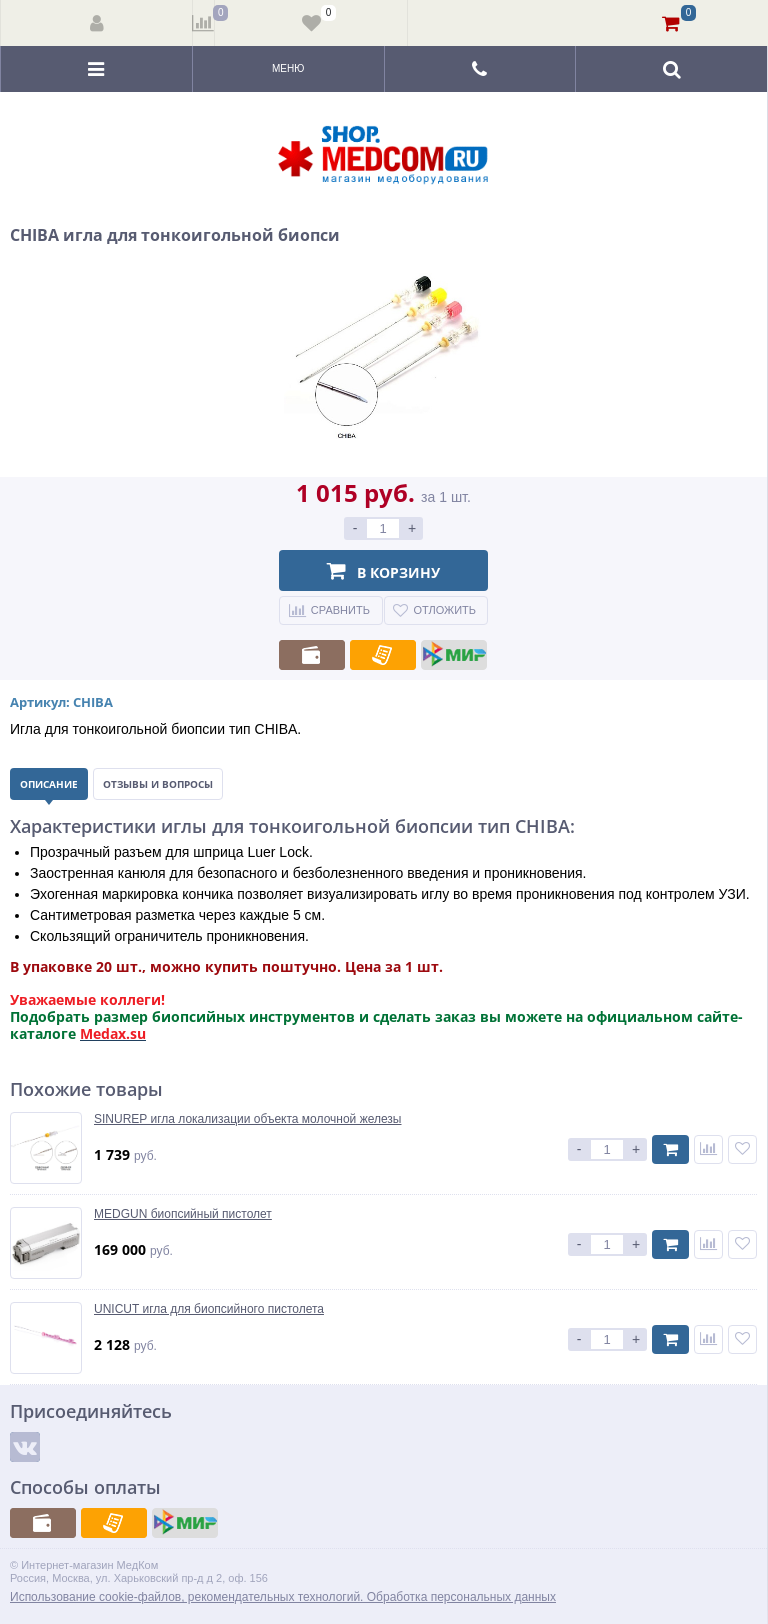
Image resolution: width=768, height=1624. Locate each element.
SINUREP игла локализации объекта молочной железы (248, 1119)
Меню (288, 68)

--

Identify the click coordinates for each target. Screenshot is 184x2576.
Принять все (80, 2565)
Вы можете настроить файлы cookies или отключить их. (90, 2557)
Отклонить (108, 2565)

REQUEST: Rewrite the data from "Вы можете настроить" through "Отклонить (108, 2565)", renaming "файлы cookies" to "куки" and leaving everything else unchanged.

TASK RESPONSE:
Вы можете настроить куки или отключить их. (90, 2557)
Отклонить (108, 2565)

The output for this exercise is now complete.